1. Given a customer buying electronics database, and 10,000 transactions are analyzed and the data show:
6,000 of customer transactions included computer games (game)
7,500 of them included videos (video),
4,000 of them included both computer games and videos
The generated association rule is; video-> game [support = ?%, confidence = ?%]
What is the confidence of the rule? (Please keep 2 digits after the decimal point, for example, 025).
2. Given a transaction database for mining association rule as follows:
| TID | Items |
| 100 | A C D |
| 200 | B C E |
| 300 | A B C E |
| 400 | B E |
For given support count = 2, which one of the following statement is incorrect?
- The rule B, C -> E and the rule C, E -> B have the same support value
- the rule B, C -> E and the rule B, E -> C have the same support value
- the rule B, C -> E and the rule B, E -> C have the same confidence value
- the rule B, C -> E and the rule C, E -> B have the same confidence value
3. Given a transaction database for mining association rule as follows:
| TID | Items |
| 100 | A C D |
| 200 | B C E |
| 300 | A B C E |
| 400 | B E |
which one of the following statement is correct?
- There are 5 non-empty item-set that can be generated from the set of items {A, B, C, D, E}
- There are 32 non-empty item-set that can be generated from the set of items {A, B, C, D, E}
- There are 31 non-empty item-set that can be generated from the set of items {A, B, C, D, E}
- There are 5 item-set that can be generated from the set of items [A, B, C, D, E}
4. Which of the following statement(s) is(are) correct for multiple linear regression method in XLMiner?
- The categorical data value must be transformed into binary data
- The numerical data value must be transformed into categorical value
- Either a or b
- Neither a or b
5. Given a transaction database for mining association rule as follows:
| TID | Items |
| 100 | A C D |
| 200 | B C E |
| 300 | A B C E |
| 400 | B E |
For given support count = 2 and item-set {B, C, E}, how many number of valid rules can be generated from the item-set {B, C, E}?
- 3
- 6
- 12
- 2
6. Given a database table containing weather data as follows:
| Outlook | Temperature | Humidity | Windy | Class: Play |
| Sunny | Hot | High | False | No |
| Sunny | Hot | High | True | No |
| Overcast | Hot | High | False | Yes |
| Rainy | Mild | High | False | Yes |
| Rainy | Cool | Normal | False | Yes |
| Rainy | Cool | Normal | True | No |
| Overcast | Cool | Normal | True | Yes |
| Sunny | Mild | High | False | No |
| Sunny | Cool | Normal | False | Yes |
| Rainy | Mild | Normal | False | Yes |
| Sunny | Mild | Normal | True | Yes |
| Overcast | Mild | High | True | Yes |
| Overcast | Hot | Normal | False | Yes |
| Rainy | Mild | High | True | No |
Where Outlook, Temperature, Humidity, and Windy are the input variables (predictors), and Play is the output variable (response or outcome).
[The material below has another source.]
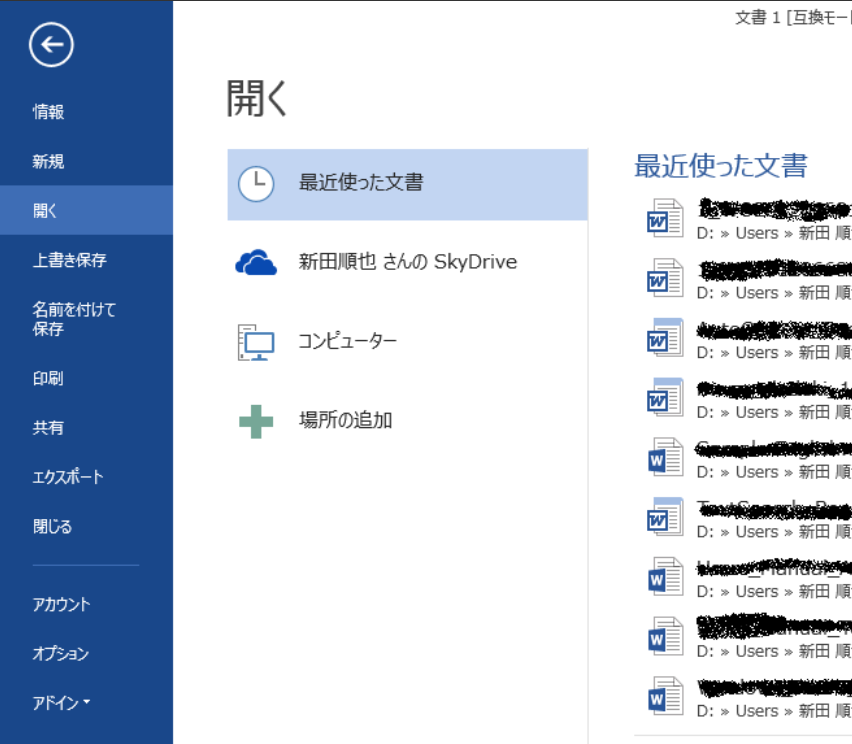
Task: Click the back arrow to exit backstage
Action: tap(51, 44)
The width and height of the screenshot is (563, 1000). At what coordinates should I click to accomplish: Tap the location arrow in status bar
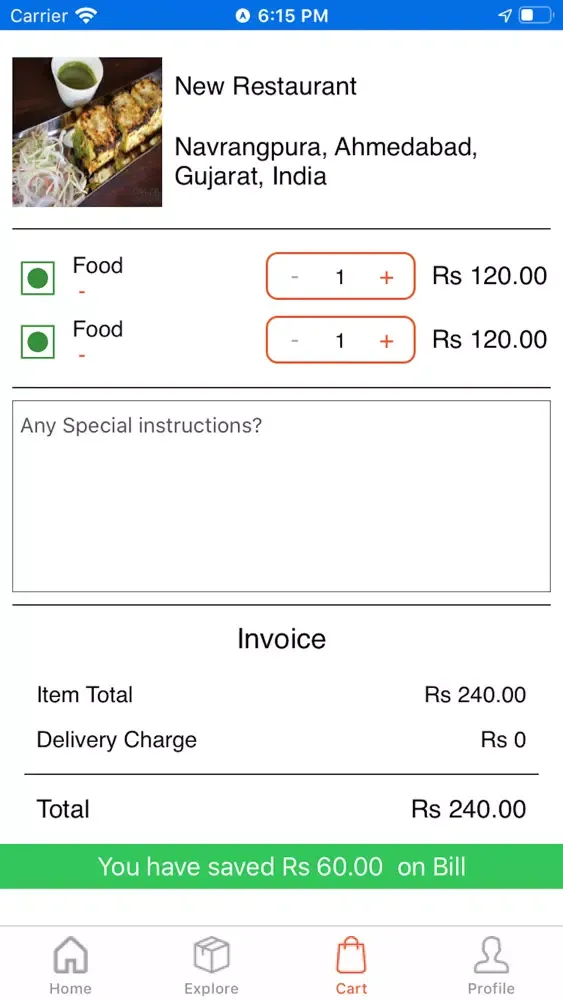(504, 15)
For the given sample, X = (Outlook = 'Sunny', Temperature = 'Mild' , Humidity = 'High' , Windy = 'False')
Please compute the conditional probability P(X|PLAY='No').
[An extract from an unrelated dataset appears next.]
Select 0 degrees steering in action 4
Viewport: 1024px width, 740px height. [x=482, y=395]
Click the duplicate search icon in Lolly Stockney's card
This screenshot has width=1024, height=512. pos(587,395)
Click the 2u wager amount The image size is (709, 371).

Please give keep 3 digits after decimal, for example. 0.521.
7. A dataset has 1000 records and 50 variables with 5% of the values missing, spread randomly throughout the records and variables. An analysis decides to remove records that have missing values. About how many records would you expect would be removed?
8. Given a database table containing weather data as follows:
| Outlook | Temperature | Humidity | Windy | Class: Play |
| Sunny | Hot | High | False | No |
| Sunny | Hot | High | True | No |
| Overcast | Hot | High | False | Yes |
| Rainy | Mild | High | False | Yes |
| Rainy | Cool | Normal | False | Yes |
| Rainy | Cool | Normal | True | No |
| Overcast | Cool | Normal | True | Yes |
| Sunny | Mild | High | False | No |
| Sunny | Cool | Normal | False | Yes |
| Rainy | Mild | Normal | False | Yes |
| Sunny | Mild | Normal | True | Yes |
| Overcast | Mild | High | True | Yes |
| Overcast | Hot | Normal | False | Yes |
| Rainy | Mild | High | True | No |
Where Outlook, Temperature, Humidity, and Windy are the input variables (predictors), and Play is the output variable (response or outcome).
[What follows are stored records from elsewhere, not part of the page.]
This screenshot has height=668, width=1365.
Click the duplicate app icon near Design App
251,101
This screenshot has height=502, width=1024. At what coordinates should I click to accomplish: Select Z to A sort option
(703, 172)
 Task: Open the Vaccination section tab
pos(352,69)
For the given sample, X = (Outlook = 'Sunny', Temperature = 'Mild' , Humidity = 'High' , Windy = 'False')
Please compute the conditional probability P(X|PLAY='No') * P(PLAY='No') . (* is the multiplication)
Please give keep 3 digits after decimal, for example. 0.521.
9. Given a transaction database for mining association rule as follows:
| TID | Items |
| 100 | A C D |
| 200 | B C E |
| 300 | A B C E |
| 400 | B E |
For given support count = 2, which one of the following statement is incorrect?
- The rule B, C -> E and the rule E->B, C have the same confidence value
- The rule B-> C,E and the rule E->B, C have the same confidence value
- The rule E ->B,C and the rule C->B,E have the same confidence value
- The rule B,E -> C and the rule C->B,E have the same confidence value
10. A dataset has 1000 records and 2 variables with 5% of the values missing, spread randomly throughout the records and variables. An analysis decides to remove records that have missing values. About how many records would you expect would be removed?
11. Given a transaction database for mining association rule as follows:
| TID | Items |
| 100 | A C D |
| 200 | B C E |
| 300 | A B C E |
| 400 | B E |
For given support count = 2, which one of the following statement is incorrect?
- The item-set in rule C->A is a frequent item-set
- The rule A->C and C->A have the same support value
- The item-set in rule A->C is a frequent item-set
- The rule A->C and C->A have the same confidence value
12. Given a transaction database for mining association rule as follows:
| TID | Items |
| 100 | A C D |
| 200 | B C E |
| 300 | A B C E |
| 400 | B E |
The number of generated item-sets from the set of items {A, B, C, D, E} can be used to formulate association rules is
- 5
- 12
- 6
- 26
13. Given a database table containing weather data as follows:
| Outlook | Temperature | Humidity | Windy | Class: Play |
| Sunny | Hot | High | False | No |
| Sunny | Hot | High | True | No |
| Overcast | Hot | High | False | Yes |
| Rainy | Mild | High | False | Yes |
| Rainy | Cool | Normal | False | Yes |
| Rainy | Cool | Normal | True | No |
| Overcast | Cool | Normal | True | Yes |
| Sunny | Mild | High | False | No |
| Sunny | Cool | Normal | False | Yes |
| Rainy | Mild | Normal | False | Yes |
| Sunny | Mild | Normal | True | Yes |
| Overcast | Mild | High | True | Yes |
| Overcast | Hot | Normal | False | Yes |
| Rainy | Mild | High | True | No |
Where Outlook, Temperature, Humidity, and Windy are the input variables (predictors), and Play is the output variable (response or outcome).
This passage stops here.